Budhial is a village and union council of Talagang District in the Punjab Province of Pakistan. Budhial village is located about  SW from Talagang.

History 
Budhial is located on Talagang- Multan Khurd Highway. It is linked to CPEC through Tarap Interchange. it is located at distance of 22 km from Tarap Interchange. 
Budhial as a settled town has existed since 1500 AD.

Demographic 
It has approximate population of 7000 people. Most of Budhial's population are different clans of the Awans including Phirwal, Phatial and Musbal. Phirwal is the largest clan of the area.

Infrastructure 
Budhial is one of the developed villages of the area with very high rate of literacy  and center of Rihan Region / Budhial union council. It has electricity, natural gas, land line telephones, internet  facilities.

Hotels
Budhial is famous for various hotels it has. Shan-E- Awan, Angara are few of these.

Surrounding Areas 
Other villages near Budhial are Patwali, Misrial and Tamman. Budhial has separate high schools for both boys and girls, a madrassah for boys and a madrassah for girls where girls and boys from Budhial and nearby villages are getting education.

Health 
Budhial has Basic Health Unit and various private medical clinics. a veterinary hospital exists for household animals.

Professions 
Joining military service is most common and traditional profession.  Agriculture farming is other common profession.

Population Trends
Large number of families have settled to nearby towns of Rawalpindi , Islamabad for better education, health and job opportunities.

Sports  
Sports played in Budhial include Gulli danda, Pithu garm, Chuppan Chuppai, Kabbadi, Cricket and Shooting Ball (a local variant of volleyball).

Picnic / Tourism 
The landscape of Budhial is really beautiful and a stream flows near the village which is known as Ankar.

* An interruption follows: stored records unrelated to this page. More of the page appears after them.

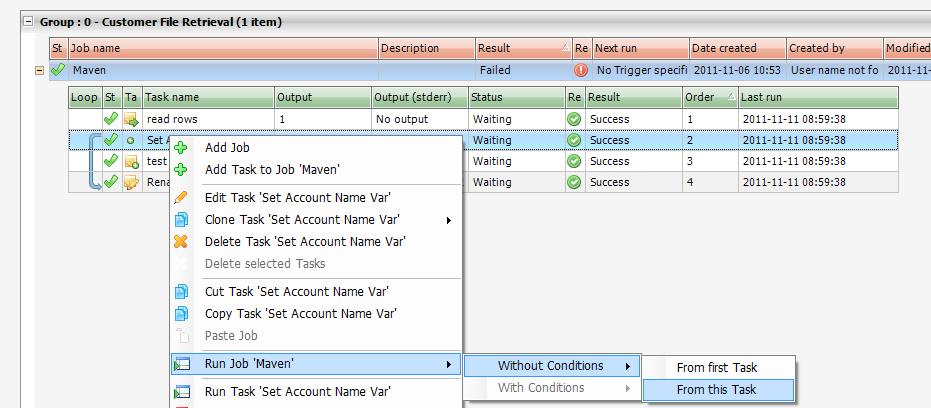Select the read rows task row
The width and height of the screenshot is (931, 408).
click(207, 119)
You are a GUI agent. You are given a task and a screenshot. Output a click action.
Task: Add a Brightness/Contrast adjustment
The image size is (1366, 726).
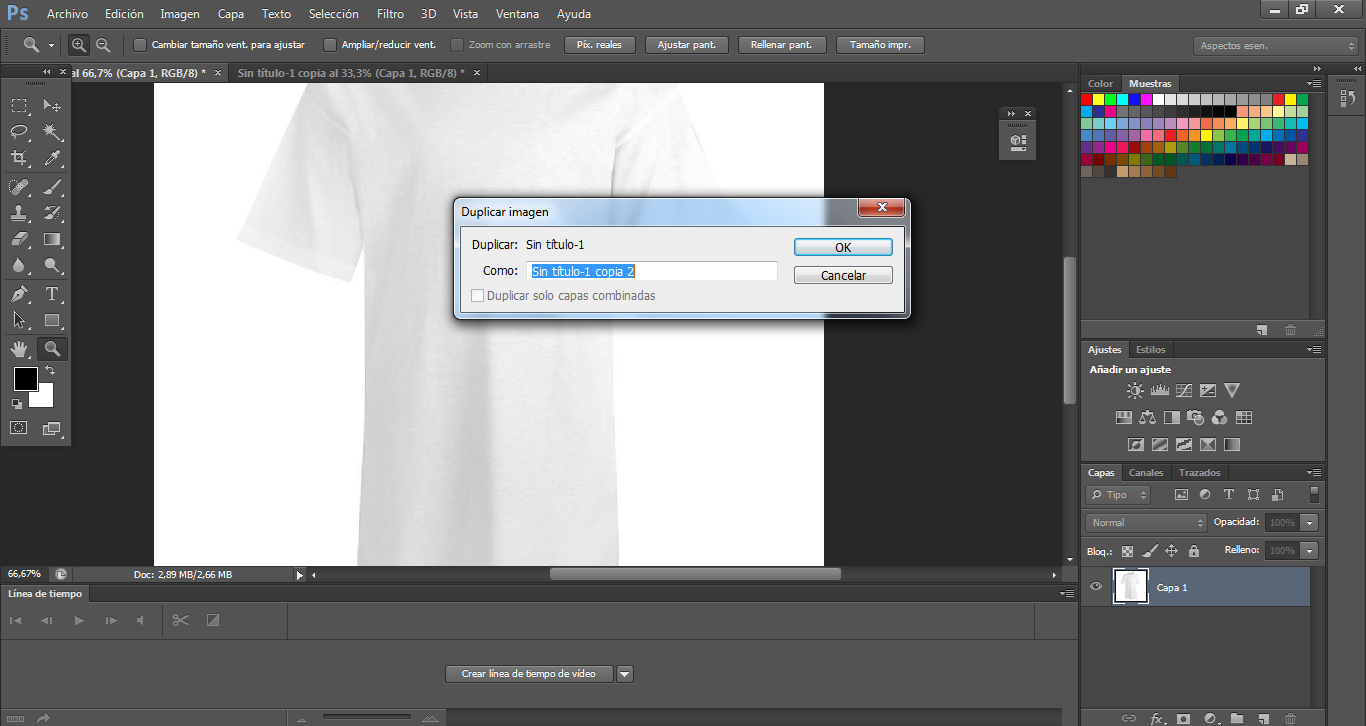(x=1135, y=391)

Ankar once used to be a useful water resource but with the advent and introduction of technology, it is not used for this purpose anymore. 
Village has two water ponds known as Ban and Chapur.
a beautiful cave complex Anhara Dobak is also located nearby.

Shrines 
There is a mausoleum of Bibi Rabia near main graveyard of Budhial. Bibi Rabia is very famous Wali (Sufi). People from village and nearby villages visit her mausoleum daily. Village also has post office, basic health center & veterinary hospital.

Famous Persons 
The village is the hometown of Captain Muhammad Nawaz two times Asian Champion in javelin throw and A Pride of Performance Award Winner. A gate of Liaquat Gymnasium Islamabad has been named after him as Nawaz Gate.

Public Demands 
there is requirement to establish a college in the town.

Education 
Budhial has a government high school with separate campuses for boys and girls.